Print all of the data exactly.
== DATA RECORDS ==
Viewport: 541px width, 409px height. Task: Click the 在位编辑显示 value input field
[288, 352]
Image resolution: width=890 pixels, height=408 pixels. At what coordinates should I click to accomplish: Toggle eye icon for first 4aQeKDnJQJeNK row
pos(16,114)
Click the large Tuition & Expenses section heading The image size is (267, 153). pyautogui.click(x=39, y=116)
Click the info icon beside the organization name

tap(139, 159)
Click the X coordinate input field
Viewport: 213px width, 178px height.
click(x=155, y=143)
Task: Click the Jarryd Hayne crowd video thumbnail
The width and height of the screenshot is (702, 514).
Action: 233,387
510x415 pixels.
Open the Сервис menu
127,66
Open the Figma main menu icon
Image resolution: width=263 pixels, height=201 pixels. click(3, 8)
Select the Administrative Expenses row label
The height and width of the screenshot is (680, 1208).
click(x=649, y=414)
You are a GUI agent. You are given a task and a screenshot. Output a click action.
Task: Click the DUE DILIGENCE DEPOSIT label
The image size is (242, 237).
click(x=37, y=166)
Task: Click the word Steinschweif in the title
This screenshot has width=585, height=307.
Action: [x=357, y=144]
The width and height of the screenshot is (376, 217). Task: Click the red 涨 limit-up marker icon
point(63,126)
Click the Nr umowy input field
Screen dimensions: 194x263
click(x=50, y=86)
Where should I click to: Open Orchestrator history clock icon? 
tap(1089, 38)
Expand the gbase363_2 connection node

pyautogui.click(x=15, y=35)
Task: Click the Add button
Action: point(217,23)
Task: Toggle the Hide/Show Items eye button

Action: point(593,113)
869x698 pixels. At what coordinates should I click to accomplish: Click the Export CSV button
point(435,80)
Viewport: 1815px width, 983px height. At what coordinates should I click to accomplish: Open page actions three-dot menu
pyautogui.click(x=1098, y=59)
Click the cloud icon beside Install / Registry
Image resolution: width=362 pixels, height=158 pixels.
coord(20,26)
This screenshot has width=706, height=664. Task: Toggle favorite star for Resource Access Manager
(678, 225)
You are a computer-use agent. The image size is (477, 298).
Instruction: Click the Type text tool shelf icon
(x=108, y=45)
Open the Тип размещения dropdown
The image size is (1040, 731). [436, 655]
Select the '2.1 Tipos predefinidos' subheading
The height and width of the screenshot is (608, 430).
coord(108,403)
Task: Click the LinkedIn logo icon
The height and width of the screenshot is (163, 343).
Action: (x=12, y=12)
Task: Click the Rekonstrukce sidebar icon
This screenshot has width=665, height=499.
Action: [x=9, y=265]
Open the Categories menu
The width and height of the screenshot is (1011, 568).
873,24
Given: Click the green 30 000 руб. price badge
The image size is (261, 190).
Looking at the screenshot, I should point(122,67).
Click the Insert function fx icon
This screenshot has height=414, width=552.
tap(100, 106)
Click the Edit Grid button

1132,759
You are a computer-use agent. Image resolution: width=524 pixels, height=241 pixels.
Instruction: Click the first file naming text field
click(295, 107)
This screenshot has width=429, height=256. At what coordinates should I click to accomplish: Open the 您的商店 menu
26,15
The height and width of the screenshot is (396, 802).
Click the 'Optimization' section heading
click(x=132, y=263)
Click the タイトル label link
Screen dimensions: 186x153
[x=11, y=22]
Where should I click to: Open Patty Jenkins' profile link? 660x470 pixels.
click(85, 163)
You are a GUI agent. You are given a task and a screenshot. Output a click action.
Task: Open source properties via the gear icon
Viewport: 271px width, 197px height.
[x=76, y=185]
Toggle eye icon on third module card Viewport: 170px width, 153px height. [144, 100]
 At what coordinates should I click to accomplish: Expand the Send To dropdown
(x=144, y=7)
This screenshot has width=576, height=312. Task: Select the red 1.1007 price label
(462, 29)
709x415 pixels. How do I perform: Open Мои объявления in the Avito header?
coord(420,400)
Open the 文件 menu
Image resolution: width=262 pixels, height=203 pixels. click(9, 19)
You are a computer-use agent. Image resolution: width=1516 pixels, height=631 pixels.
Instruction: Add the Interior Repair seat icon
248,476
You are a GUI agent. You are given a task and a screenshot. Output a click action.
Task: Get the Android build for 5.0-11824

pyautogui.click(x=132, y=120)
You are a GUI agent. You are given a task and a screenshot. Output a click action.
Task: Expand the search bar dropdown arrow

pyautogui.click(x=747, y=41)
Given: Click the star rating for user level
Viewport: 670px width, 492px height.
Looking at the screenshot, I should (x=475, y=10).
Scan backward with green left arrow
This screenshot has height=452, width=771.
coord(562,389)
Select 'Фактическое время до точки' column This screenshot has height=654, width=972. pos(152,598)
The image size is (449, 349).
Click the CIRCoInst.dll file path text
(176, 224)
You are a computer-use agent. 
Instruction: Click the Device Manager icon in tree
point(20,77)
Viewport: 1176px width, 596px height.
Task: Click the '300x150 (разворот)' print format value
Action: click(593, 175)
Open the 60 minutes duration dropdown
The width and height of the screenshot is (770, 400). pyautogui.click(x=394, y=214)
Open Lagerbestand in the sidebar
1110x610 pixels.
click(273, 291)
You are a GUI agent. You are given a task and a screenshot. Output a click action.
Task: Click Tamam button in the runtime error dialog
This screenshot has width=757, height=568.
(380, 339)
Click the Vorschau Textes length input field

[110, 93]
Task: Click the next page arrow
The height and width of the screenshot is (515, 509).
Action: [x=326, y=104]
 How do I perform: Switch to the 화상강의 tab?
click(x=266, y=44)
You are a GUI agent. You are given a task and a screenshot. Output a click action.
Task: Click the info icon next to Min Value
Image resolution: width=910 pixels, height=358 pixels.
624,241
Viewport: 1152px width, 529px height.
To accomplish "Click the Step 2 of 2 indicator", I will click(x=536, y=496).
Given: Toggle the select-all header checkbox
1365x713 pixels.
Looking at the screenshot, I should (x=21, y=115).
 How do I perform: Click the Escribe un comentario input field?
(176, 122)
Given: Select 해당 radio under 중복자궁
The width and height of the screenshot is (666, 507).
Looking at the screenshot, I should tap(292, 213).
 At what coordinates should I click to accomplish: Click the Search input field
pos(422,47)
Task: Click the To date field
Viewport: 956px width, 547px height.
===
# RESULT BELOW
Viewport: 541px width, 409px height. Task: Click the 在位编辑显示 value input field
[288, 352]
Image resolution: width=890 pixels, height=408 pixels. At what coordinates should I click to accomplish: Toggle eye icon for first 4aQeKDnJQJeNK row
pos(16,114)
Click the large Tuition & Expenses section heading The image size is (267, 153). pyautogui.click(x=39, y=116)
Click the info icon beside the organization name

tap(139, 159)
Click the X coordinate input field
Viewport: 213px width, 178px height.
click(x=155, y=143)
Task: Click the Jarryd Hayne crowd video thumbnail
The width and height of the screenshot is (702, 514).
Action: 233,387
510x415 pixels.
Open the Сервис menu
127,66
Open the Figma main menu icon
Image resolution: width=263 pixels, height=201 pixels. click(3, 8)
Select the Administrative Expenses row label
The height and width of the screenshot is (680, 1208).
click(x=649, y=414)
You are a GUI agent. You are given a task and a screenshot. Output a click action.
Task: Click the DUE DILIGENCE DEPOSIT label
The image size is (242, 237).
click(x=37, y=166)
Task: Click the word Steinschweif in the title
This screenshot has width=585, height=307.
Action: [x=357, y=144]
The width and height of the screenshot is (376, 217). Task: Click the red 涨 limit-up marker icon
point(63,126)
Click the Nr umowy input field
Screen dimensions: 194x263
click(x=50, y=86)
Where should I click to: Open Orchestrator history clock icon? 
tap(1089, 38)
Expand the gbase363_2 connection node

pyautogui.click(x=15, y=35)
Task: Click the Add button
Action: point(217,23)
Task: Toggle the Hide/Show Items eye button

Action: point(593,113)
869x698 pixels. At what coordinates should I click to accomplish: Click the Export CSV button
point(435,80)
Viewport: 1815px width, 983px height. At what coordinates should I click to accomplish: Open page actions three-dot menu
pyautogui.click(x=1098, y=59)
Click the cloud icon beside Install / Registry
Image resolution: width=362 pixels, height=158 pixels.
coord(20,26)
This screenshot has width=706, height=664. Task: Toggle favorite star for Resource Access Manager
(678, 225)
You are a computer-use agent. The image size is (477, 298).
Instruction: Click the Type text tool shelf icon
(x=108, y=45)
Open the Тип размещения dropdown
The image size is (1040, 731). [436, 655]
Select the '2.1 Tipos predefinidos' subheading
The height and width of the screenshot is (608, 430).
coord(108,403)
Task: Click the LinkedIn logo icon
The height and width of the screenshot is (163, 343).
Action: (x=12, y=12)
Task: Click the Rekonstrukce sidebar icon
This screenshot has width=665, height=499.
Action: [x=9, y=265]
Open the Categories menu
The width and height of the screenshot is (1011, 568).
873,24
Given: Click the green 30 000 руб. price badge
The image size is (261, 190).
Looking at the screenshot, I should point(122,67).
Click the Insert function fx icon
This screenshot has height=414, width=552.
tap(100, 106)
Click the Edit Grid button

1132,759
You are a computer-use agent. Image resolution: width=524 pixels, height=241 pixels.
Instruction: Click the first file naming text field
click(295, 107)
This screenshot has width=429, height=256. At what coordinates should I click to accomplish: Open the 您的商店 menu
26,15
The height and width of the screenshot is (396, 802).
Click the 'Optimization' section heading
click(x=132, y=263)
Click the タイトル label link
Screen dimensions: 186x153
[x=11, y=22]
Where should I click to: Open Patty Jenkins' profile link? 660x470 pixels.
click(85, 163)
You are a GUI agent. You are given a task and a screenshot. Output a click action.
Task: Open source properties via the gear icon
Viewport: 271px width, 197px height.
[x=76, y=185]
Toggle eye icon on third module card Viewport: 170px width, 153px height. [144, 100]
 At what coordinates should I click to accomplish: Expand the Send To dropdown
(x=144, y=7)
This screenshot has width=576, height=312. Task: Select the red 1.1007 price label
(462, 29)
709x415 pixels. How do I perform: Open Мои объявления in the Avito header?
coord(420,400)
Open the 文件 menu
Image resolution: width=262 pixels, height=203 pixels. click(9, 19)
You are a computer-use agent. Image resolution: width=1516 pixels, height=631 pixels.
Instruction: Add the Interior Repair seat icon
248,476
You are a GUI agent. You are given a task and a screenshot. Output a click action.
Task: Get the Android build for 5.0-11824

pyautogui.click(x=132, y=120)
You are a GUI agent. You are given a task and a screenshot. Output a click action.
Task: Expand the search bar dropdown arrow

pyautogui.click(x=747, y=41)
Given: Click the star rating for user level
Viewport: 670px width, 492px height.
Looking at the screenshot, I should (x=475, y=10).
Scan backward with green left arrow
This screenshot has height=452, width=771.
coord(562,389)
Select 'Фактическое время до точки' column This screenshot has height=654, width=972. pos(152,598)
The image size is (449, 349).
Click the CIRCoInst.dll file path text
(176, 224)
You are a computer-use agent. 
Instruction: Click the Device Manager icon in tree
point(20,77)
Viewport: 1176px width, 596px height.
Task: Click the '300x150 (разворот)' print format value
Action: click(593, 175)
Open the 60 minutes duration dropdown
The width and height of the screenshot is (770, 400). pyautogui.click(x=394, y=214)
Open Lagerbestand in the sidebar
1110x610 pixels.
click(273, 291)
You are a GUI agent. You are given a task and a screenshot. Output a click action.
Task: Click Tamam button in the runtime error dialog
This screenshot has width=757, height=568.
(380, 339)
Click the Vorschau Textes length input field

[110, 93]
Task: Click the next page arrow
The height and width of the screenshot is (515, 509).
Action: [x=326, y=104]
 How do I perform: Switch to the 화상강의 tab?
click(x=266, y=44)
You are a GUI agent. You are given a task and a screenshot. Output a click action.
Task: Click the info icon next to Min Value
Image resolution: width=910 pixels, height=358 pixels.
624,241
Viewport: 1152px width, 529px height.
To accomplish "Click the Step 2 of 2 indicator", I will click(x=536, y=496).
Given: Toggle the select-all header checkbox
1365x713 pixels.
Looking at the screenshot, I should (x=21, y=115).
 How do I perform: Click the Escribe un comentario input field?
(176, 122)
Given: Select 해당 radio under 중복자궁
The width and height of the screenshot is (666, 507).
Looking at the screenshot, I should tap(292, 213).
 At what coordinates should I click to accomplish: Click the Search input field
pos(422,47)
Task: Click the To date field
Viewport: 956px width, 547px height.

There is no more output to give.